Dalla storia enigmatica, come tutti i marmi della collezione farnese, il gruppo scultoreo di Neottolemo e Astianatte proviene dagli scavi delle terme di Caracalla. Un soggetto di estrema
violenza, forza, tensione, vivacità.
Ancor più in questo caso, rispetto ad altri , il soggetto é di difficile attribuzione potendo avere sia riferimenti generali alla mitologia che alla storia omerica.
Il gruppo Farnese
Il gruppo scultoreo è stato rinvenuto all’interno delle Terme di Caracalla nel 1546. Il rinvenimento di questi e altri marmi, come l’Ercole Farnese e il Supplizio di Dirce, non avvenne per caso.
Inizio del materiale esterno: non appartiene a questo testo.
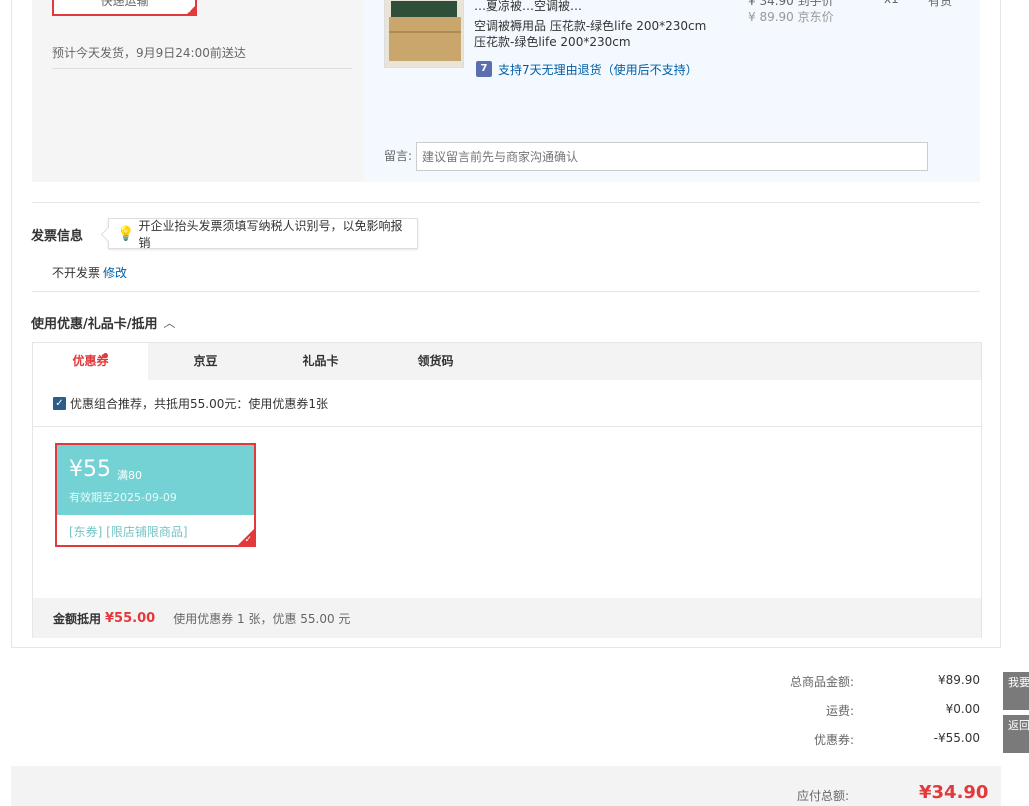 This screenshot has height=806, width=1029. I want to click on discount-description: 使用优惠券 1 张，优惠 55.00 元, so click(262, 618).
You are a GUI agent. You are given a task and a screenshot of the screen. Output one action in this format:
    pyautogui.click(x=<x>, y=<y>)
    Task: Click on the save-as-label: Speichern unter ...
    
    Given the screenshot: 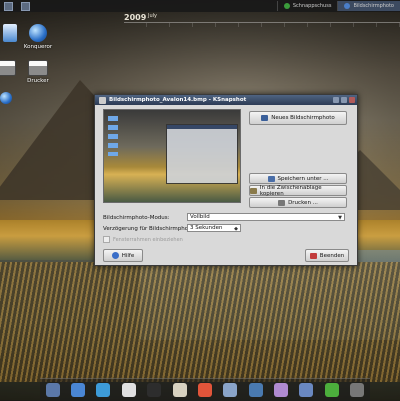 What is the action you would take?
    pyautogui.click(x=303, y=178)
    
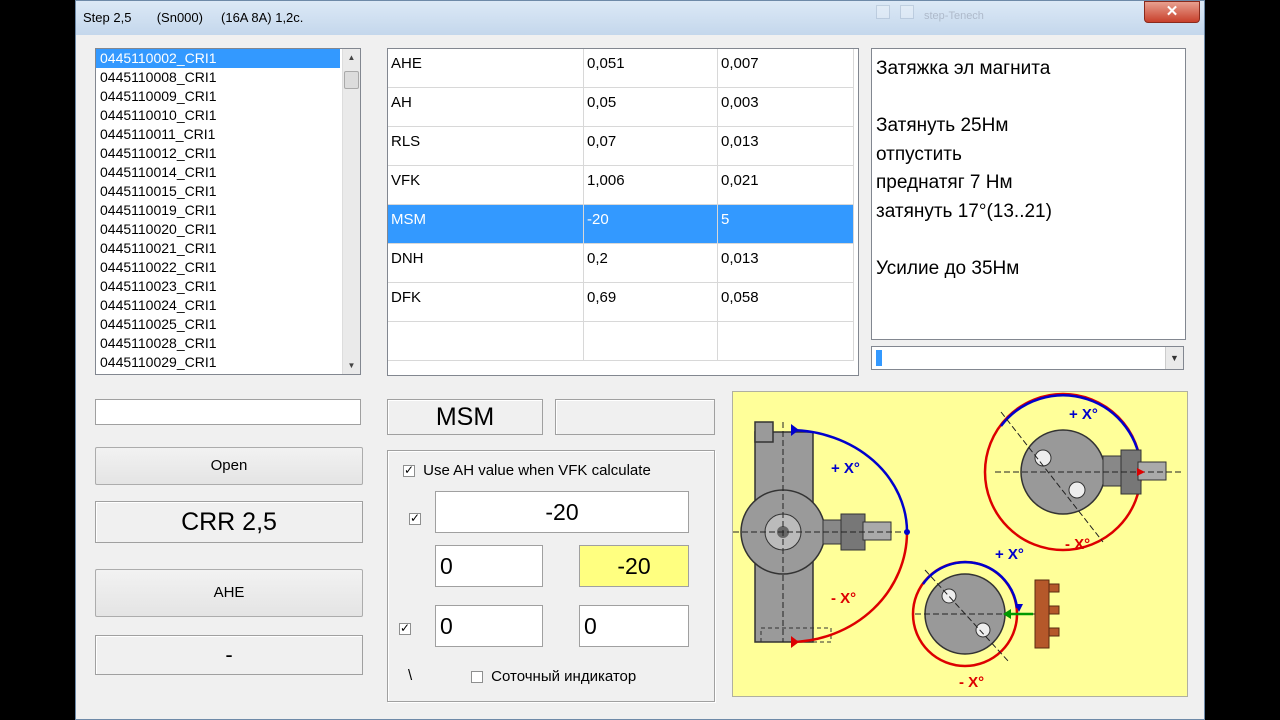 The image size is (1280, 720). Describe the element at coordinates (1028, 358) in the screenshot. I see `instructions-combo: ▼` at that location.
Nella metà del XVI secolo papa Paolo III, Alessandro Farnese, commissionò degli scavi per cercare marmi per abbellire la propria residenza. La richiesta del Papa non deve certo stupire, visto che era usuale al tempo ricercare marmi antichi per le proprie abitazioni, come se il loro possesso fosse la forma di uno status symbol
La collezione Farnese nel 1665 venne ereditata da Carlo di Borbone, figlio di Elisabetta Farnese e di Filippo V di Spagna, e trasferita a Napoli per ordine di Ferdinando IV di Borbone nel 1788.
Il gruppo scultoreo a Napoli venne inizialmente collocato nella villa reale, quella che oggi è la villa comunale di Mergellina. Nel 1826 la scultura venne definitivamente spostata all’interno del museo archeologico.
Soggetto misterioso
Come tutti i marmi che provengono dagli
scavi farnesiani alle terme di Caracalla anche questi non hanno portato con sé dati che permettano una precisa attribuzione, sia sotto il profilo della manifattura che de sotto quello del soggetto rappresentato.
A trarre in parte in inganno è il fatto che la statua sia stata restaurata in epoca borbonica, in particolar modo le teste e i volti del guerriero e del fanciullo. Importante è tener conto, anche, che il volto del guerriero è il volto dell’imperatore Commodo, aggiunta successivamente al gruppo e che ne falsa ampiamente l’attribuzione a occhi inesperti.
Per quanto ci si possa interrogare sui tipi di restauro, che hanno inquinato dal punto di vista filologico, l’attribuzione della statua, è riferibile a un’orizzonte greco, o meglio ancora omerico. Un guerriero nudo, muscoloso, virile, colto nell’atto di scagliare per aria un fanciullo inerme. Identificare chi sia raffigurato non è facile. Le strade percorribili potrebbero essere tre:
Neottolemo e Astianatte, Achille e Troilo, Atamante e Learco.
Nel primo caso stiamo parlando del figlio di Achille e Deidamia, Neottolemo, che estingue la stirpe dei re di Troia. Secondo una delle versioni del racconto omerico Neottolemo prende parte alla guerra di Troia dopo che un oracolo profetizza che la sua presenza permetterà agli Achei di risolvere lo scontro a loro favore. Secondo questa versione della storia Neottolemo uccide diversi troiani tra cui lo stesso re Priamo e il nipote, figlio di Ettore, Astianatte lanciandolo nel vuoto dalle mura della città.
Sempre in riferimento alla storia dell’Iliade il gruppo potrebbe rappresentare anche Achille e Troilo, figlio minore di Priamo. Secondo la storia Troilo, nonostante fosse un giovane poco meno che ventenne era uno dei principali generali del padre e per questo venne ucciso da Achille. Nel mito omerico si apprende come Troilo venga ucciso da Achille che lo decapita, pertanto non è detto che la rappresentazione del gruppo marmoreo sia coerente alla storia omerica.
Potrebbe aver peso, da un punto di vista della coerenza formale della statua, che il soggetto possa essere la pazzia di Atamante che uccide il figlio Learco. Atamante, figlio di Eolo e re di Beozia, sarebbe stato punito dalla dea Era per aver allevato, per conto di Zeus, Dionisio. Il padre sarebbe stato accecato dalla pazzia dalla dea Era, in questa maniera, ai suoi occhi il figlio Learco deve essergli parso un’animale feroce da cui difendersi.